## EXERCISE REQUIREMENTS
State only the count of lines in the listing below that hold "menu".

## INFORMATION SUPPLIED
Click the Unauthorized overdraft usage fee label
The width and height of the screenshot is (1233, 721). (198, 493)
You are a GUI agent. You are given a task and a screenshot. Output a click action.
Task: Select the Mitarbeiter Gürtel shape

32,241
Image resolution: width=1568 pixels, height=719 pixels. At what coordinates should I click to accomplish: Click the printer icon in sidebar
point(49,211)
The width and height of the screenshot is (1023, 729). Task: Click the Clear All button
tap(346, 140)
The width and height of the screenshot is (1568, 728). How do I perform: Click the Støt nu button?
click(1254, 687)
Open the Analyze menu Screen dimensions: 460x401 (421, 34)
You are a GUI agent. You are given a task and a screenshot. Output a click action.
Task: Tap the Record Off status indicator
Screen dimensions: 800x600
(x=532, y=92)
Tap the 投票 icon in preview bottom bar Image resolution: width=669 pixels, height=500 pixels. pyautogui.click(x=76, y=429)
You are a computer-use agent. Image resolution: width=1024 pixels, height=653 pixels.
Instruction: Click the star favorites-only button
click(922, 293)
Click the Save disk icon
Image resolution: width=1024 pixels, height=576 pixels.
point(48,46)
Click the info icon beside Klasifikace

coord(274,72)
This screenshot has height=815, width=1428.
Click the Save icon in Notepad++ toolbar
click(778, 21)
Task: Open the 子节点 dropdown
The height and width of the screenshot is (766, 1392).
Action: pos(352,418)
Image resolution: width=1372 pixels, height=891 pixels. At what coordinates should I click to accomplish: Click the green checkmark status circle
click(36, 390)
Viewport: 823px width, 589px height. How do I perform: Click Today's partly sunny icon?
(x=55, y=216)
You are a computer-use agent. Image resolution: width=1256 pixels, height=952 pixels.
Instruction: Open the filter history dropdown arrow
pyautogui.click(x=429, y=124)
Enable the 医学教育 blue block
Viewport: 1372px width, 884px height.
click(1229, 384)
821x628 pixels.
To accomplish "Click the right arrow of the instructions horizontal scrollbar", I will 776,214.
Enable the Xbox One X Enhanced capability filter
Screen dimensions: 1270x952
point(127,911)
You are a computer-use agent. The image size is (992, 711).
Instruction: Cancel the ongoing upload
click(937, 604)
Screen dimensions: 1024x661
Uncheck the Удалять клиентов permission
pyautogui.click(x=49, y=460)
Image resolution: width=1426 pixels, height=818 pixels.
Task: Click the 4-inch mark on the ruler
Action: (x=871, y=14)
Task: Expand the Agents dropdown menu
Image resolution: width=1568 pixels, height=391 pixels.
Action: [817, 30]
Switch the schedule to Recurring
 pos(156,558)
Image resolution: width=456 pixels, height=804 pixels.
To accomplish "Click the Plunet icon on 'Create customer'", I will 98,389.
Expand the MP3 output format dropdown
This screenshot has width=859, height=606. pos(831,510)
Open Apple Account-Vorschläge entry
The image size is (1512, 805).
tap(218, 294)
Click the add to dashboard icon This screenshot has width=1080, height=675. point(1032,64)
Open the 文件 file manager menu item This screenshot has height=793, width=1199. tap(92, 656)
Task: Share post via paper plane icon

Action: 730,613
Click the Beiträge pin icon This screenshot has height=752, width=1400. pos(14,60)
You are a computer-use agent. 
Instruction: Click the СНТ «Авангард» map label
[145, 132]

## OUTPUT FOR THIS TASK
3